In the past, several evangelical leaders unintentionally sparked a backlash of hateful dialogue between Christians and Muslims through argumentative charges against Islam. Such rhetoric escalated in the months following the September 11 attack on America, even from the most renowned evangelicals such as Rev. Franklin Graham, son of evangelist Billy Graham, and the Rev. Jerry Vines, past president of the largest American protestant denomination the Southern Baptist Convention. Franklin Graham called Islam an evil religion while Vines called Mohammad a pedophile, and subsequently received a firestorm of criticism from both the Muslim and Christian communities.
To undo some of the harm caused by those words, a handful of evangelical ministers have announced that they will not only moderate their rhetoric toward Islam, but also that they will put their faith into action through non-proselytizing action-oriented service to the Muslim community.

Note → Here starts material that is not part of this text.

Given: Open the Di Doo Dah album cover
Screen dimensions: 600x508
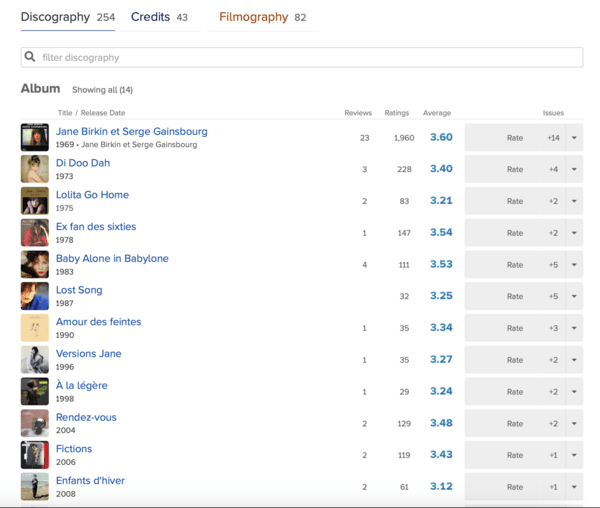Looking at the screenshot, I should pyautogui.click(x=35, y=169).
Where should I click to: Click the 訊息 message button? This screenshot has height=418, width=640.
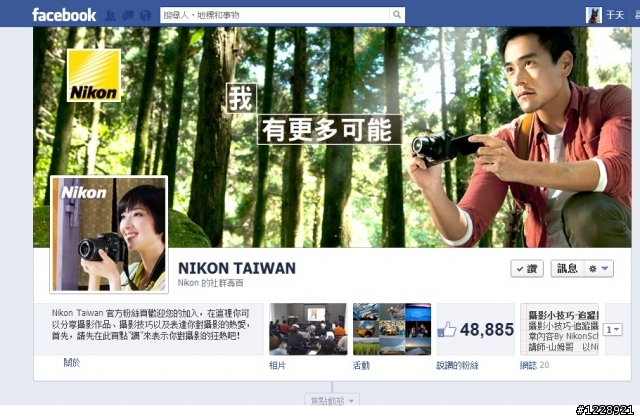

"We don't want the whole Islamic world to think that a couple of spokesmen, though well-intentioned perhaps, speak for everyone. We're taught to love people," said the Rev. Harry Thomas, a Medford, N.J., producer of Christian concerts. "I don't know anyone who has been won over by hate talk."
Rev. Richard Cizik, vice president for government affairs at the Washington-based National Association of Evangelicals agreed: "We have stereotypes of Muslims, and they certainly do of conservative Christians. They're both caricatures we need to dispense with."

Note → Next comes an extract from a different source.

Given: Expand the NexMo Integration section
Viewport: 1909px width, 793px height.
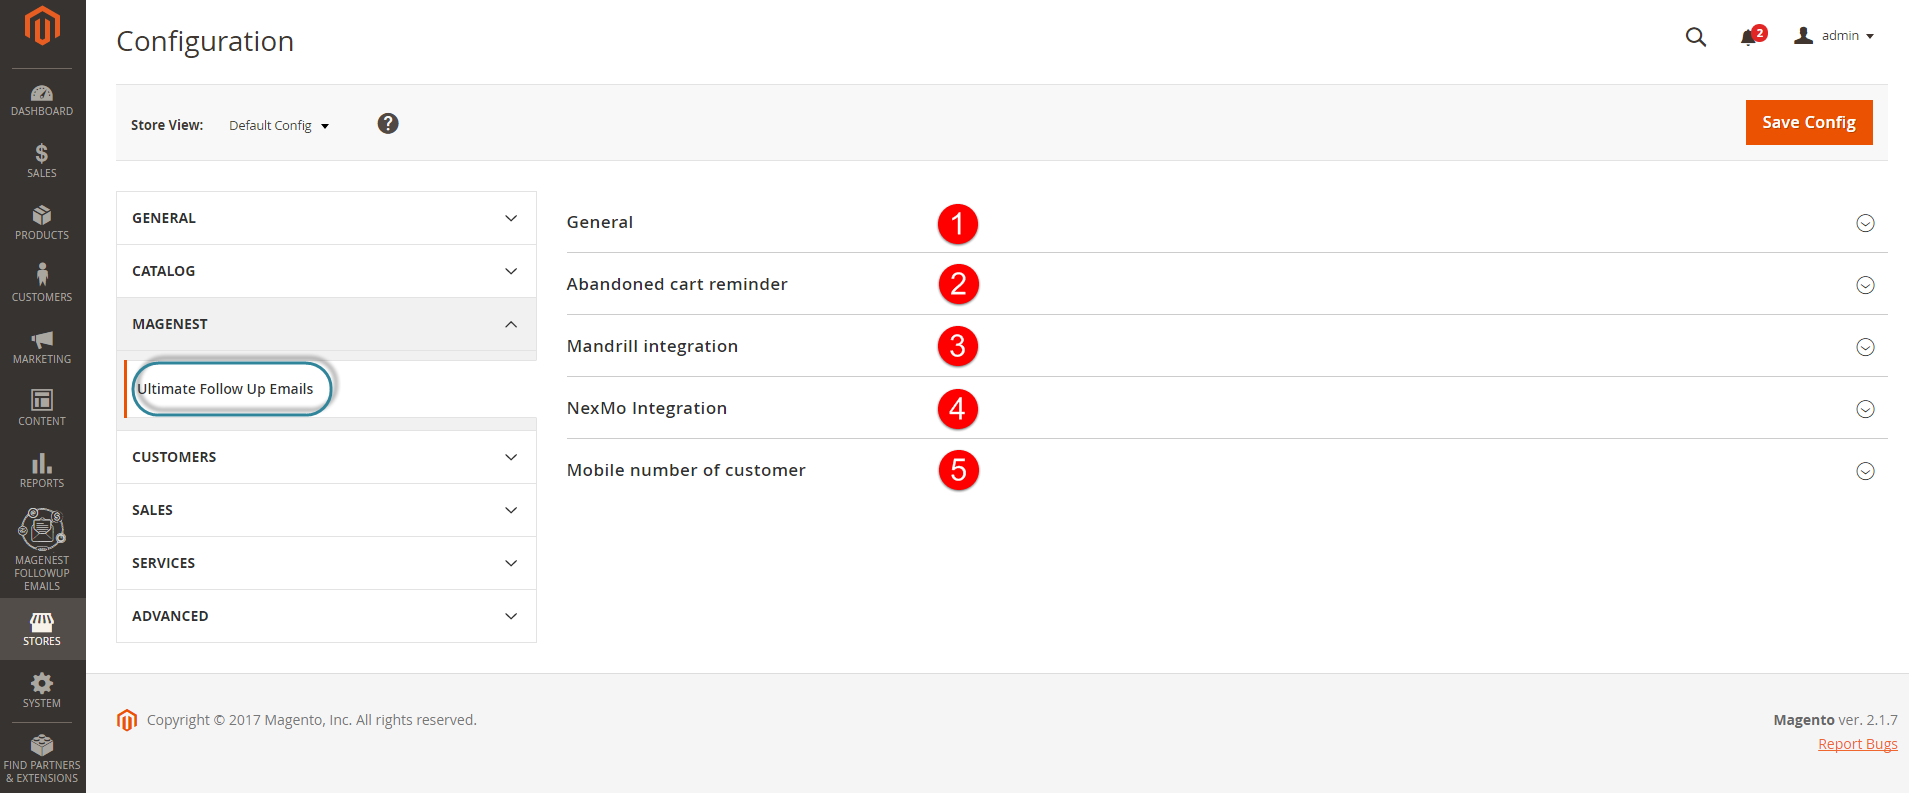Looking at the screenshot, I should tap(1865, 409).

Both Cizik and Thomas were part of a nine-member delegation that visited Morocco from Feb. 29 to March 8, with hopes put on a Christian music festival, establish humanitarian projects and hold theological conferences in the mostly-Muslim nation. During the visit, the Christian leaders met with the North African prime minister, several Cabinet ministers, regional governors, and top Muslim, Jewish and Roman Catholic authorities.
According to Cizik, the Moroccan officials gladly agreed to the series of exchanges, partly because the pro-Western government wants to combat anti-American sentiments among its peoples.
"My point of view is, there are lots of misperceptions on both sides, and I think it's good that people get together," said Aziz Mekouar, Morocco's ambassador to the United States during an interview with the Washington Post.
The Rev. Rob Schenck, president of the National Clergy Council, an association of 5,000 U.S. clergy, said both sides built a greater level of trust through the visit.
"I think a great deal of mutual trust came out of this first visit, which surprised me," said Schenck.
According to Schenck, Operation Serve International, an evangelical relief organization based in Ohio, will provide medical and dental teams to staff free clinics in rural areas of Morocco beginning as early as this year. Schenck also said that he will be involved with coordinating a theological exchange program, where Muslim philosophers and evangelical Christian believers will converse over an open table that is "not just academic but spiritual." The first session has been slated for Morocco in the fall; the second will take place in the U.S. in 2005.
Thomas said he would put on a small-scale Christian contemporary music festival in Morocco next spring. According to Thomas, the Marrakech event, which is promoted by the regional officials, will be a free event.
Meanwhile, Cizik clarified that none of these activities are a ruse for proselytizing.
Said Cizik: "One thing the evangelical members of the delegation agreed on is that any Christian witness in the Muslim world must be a passive type of witness -- by our lives, our actions, our disposition.